Saturday, July 26, 2008

Ward gave me some good ideas

I learned a few good things from this read.

First, she impressed me by writing economically from the get go. The Intro gives us the background of the project. She makes a dramatic entrance, too: she takes a sip of kava at a feast and picks her teeth. It’s always important to make an entrance. And Ward proves my theory that humor is important. What’s most memorable about the book is the humor in the first few chapters. There’s the honesty, too. On page 62 she admits that she should have been doing one thing but does another. She does this later, as well. It shows an honest reflection. Later, she is honest another way: she reprints letters she wrote home at the time. This gives me the genuine feelings of the author that are hard to replicate years later when writing the book.

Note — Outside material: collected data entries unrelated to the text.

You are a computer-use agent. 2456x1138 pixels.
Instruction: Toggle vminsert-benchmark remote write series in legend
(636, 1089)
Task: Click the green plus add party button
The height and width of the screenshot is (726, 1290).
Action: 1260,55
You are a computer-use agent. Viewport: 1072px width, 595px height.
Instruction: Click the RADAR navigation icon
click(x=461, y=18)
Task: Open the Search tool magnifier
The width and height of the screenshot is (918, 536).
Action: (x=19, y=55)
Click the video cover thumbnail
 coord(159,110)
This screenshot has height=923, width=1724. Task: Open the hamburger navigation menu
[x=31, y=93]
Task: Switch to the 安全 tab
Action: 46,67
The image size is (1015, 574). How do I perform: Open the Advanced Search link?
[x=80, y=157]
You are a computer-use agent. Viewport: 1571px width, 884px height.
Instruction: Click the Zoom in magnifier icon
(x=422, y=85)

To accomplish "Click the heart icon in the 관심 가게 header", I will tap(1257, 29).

As she begins her follow-up, I get excited. It appears she will now reflect on her trip and how it affects her everyday life now. I applaud the idea, but it does not live up to expectations. Instead, she slips into her anthropological mode and loses me completely.

Which leads me to the elements that should not be repeated. In the Intro Ward says a few things that she intends to do in the book:

(3)"I wish to evoke images, a sense of immediacy, and the feeling that you are there with me - that you are a participant and observer. I hint at the realities between the dots of the painting and make no effort to analyze each dot. This is not an official ethnography or history. It is only a true story about the doing of fieldwork and the doing of anthropology."

She did not stick to the game plan: she tried to make us feel like we where there but failed (this goes along with comments I've made before - the best exposition can not make me feel it, but a good story can – plus, it’s best to keep it simple, with one or two ideas per sentence), she very much did make an effort to analyze each dot (giving us pages of analysis, especially at the end), and because of the analysis the book became an anthropological work instead of a story (with a few pages of exceptions). Moreover, this inaccurate intro is an example of what not to write: don't promise anything you can't deliver.

Another minus – she elected not to use any space breaks. I saw two problems with this. First, one idea ran into the next, confusing me as I tried to find the ties. Second, the continuous flow gives the reader no time to reflect. There was a certain scene where the lack of a break stood out – page 92, where her friend’s body is taken up a hill.

There’s the spouse issue, too. I was hopeful that I could get a good example of how to include my wife in my story, but Ward’s husband is less than a flat character – he’s little more than a name.

She does end with a nice line, though:

(119) "You who hear my tale should listen very carefully and straighten it out for yourself. Sometimes what I say is not straight."

That is, that's where it ended in the first edition.